<<<<

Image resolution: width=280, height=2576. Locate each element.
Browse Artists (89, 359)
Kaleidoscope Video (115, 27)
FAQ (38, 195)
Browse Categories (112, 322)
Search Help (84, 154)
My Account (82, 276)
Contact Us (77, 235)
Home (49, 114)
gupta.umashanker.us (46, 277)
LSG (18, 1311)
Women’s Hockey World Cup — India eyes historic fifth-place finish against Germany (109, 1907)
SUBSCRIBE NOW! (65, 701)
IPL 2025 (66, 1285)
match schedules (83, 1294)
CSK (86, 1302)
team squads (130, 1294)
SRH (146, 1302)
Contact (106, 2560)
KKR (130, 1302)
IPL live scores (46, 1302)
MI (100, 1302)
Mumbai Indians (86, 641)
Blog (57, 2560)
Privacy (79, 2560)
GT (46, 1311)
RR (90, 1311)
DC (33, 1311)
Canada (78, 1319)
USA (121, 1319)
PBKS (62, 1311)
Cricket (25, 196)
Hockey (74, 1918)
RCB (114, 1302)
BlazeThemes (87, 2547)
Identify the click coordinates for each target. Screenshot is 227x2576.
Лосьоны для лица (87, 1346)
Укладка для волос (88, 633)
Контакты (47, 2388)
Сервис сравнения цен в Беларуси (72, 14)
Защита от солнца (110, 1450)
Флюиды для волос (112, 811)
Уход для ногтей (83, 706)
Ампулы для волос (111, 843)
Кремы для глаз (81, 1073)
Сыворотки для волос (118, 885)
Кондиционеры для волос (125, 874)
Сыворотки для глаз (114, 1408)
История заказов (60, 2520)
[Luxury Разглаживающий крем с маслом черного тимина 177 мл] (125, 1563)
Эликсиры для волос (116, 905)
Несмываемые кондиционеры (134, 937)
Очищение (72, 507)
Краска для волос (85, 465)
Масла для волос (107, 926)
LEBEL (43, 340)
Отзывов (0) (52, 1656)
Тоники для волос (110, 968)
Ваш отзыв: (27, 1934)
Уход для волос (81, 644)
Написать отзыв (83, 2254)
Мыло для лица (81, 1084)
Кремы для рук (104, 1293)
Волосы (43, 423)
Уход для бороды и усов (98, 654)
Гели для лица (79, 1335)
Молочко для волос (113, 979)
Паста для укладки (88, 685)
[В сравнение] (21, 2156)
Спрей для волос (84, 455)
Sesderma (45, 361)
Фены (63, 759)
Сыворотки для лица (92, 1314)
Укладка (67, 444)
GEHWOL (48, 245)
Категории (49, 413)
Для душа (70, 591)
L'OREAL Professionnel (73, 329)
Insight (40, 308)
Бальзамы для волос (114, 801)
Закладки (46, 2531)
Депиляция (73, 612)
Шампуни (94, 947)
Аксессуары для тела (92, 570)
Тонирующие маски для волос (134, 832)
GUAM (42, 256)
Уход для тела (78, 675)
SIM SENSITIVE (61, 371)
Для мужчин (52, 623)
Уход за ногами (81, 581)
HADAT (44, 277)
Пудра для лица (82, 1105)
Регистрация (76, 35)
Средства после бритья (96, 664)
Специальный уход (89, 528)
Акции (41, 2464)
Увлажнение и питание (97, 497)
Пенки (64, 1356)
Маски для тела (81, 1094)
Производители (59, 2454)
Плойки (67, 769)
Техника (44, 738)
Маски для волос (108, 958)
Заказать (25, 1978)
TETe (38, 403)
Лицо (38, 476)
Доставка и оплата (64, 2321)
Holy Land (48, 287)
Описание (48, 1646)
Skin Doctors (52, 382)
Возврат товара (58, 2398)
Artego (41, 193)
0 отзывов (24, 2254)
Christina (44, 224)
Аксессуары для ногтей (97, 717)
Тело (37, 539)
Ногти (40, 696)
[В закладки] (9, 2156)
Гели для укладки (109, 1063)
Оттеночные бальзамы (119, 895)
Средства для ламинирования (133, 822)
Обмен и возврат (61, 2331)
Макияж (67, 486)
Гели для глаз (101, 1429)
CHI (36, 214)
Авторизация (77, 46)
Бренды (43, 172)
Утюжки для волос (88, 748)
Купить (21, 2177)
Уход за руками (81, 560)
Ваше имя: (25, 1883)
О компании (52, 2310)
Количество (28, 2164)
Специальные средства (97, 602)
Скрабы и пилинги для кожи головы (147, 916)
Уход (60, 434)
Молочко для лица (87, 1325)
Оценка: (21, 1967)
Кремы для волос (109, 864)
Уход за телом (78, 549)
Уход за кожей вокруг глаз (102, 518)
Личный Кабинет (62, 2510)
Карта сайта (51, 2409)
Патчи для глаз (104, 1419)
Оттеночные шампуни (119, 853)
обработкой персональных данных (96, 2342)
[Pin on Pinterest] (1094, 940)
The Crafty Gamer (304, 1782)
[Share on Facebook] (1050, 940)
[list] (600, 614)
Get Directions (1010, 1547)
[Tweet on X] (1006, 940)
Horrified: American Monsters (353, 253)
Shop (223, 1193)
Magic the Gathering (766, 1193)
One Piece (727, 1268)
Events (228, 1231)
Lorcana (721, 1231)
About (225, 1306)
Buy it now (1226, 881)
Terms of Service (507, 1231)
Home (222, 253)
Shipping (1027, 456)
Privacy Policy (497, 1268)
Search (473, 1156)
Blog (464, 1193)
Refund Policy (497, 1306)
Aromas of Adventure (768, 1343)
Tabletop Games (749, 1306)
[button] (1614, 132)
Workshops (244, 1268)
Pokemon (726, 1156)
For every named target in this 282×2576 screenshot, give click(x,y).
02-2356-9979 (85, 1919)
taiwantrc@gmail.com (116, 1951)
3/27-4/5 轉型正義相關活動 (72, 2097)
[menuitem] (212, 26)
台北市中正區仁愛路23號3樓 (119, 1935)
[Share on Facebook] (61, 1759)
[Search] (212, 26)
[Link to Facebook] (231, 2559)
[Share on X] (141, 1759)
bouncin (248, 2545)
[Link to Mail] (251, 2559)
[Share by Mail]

>>>>

REQUIREMENT: Display every line of the listing that contains the string "ногтей".

TASK SOLUTION:
Уход для ногтей (83, 706)
Аксессуары для ногтей (97, 717)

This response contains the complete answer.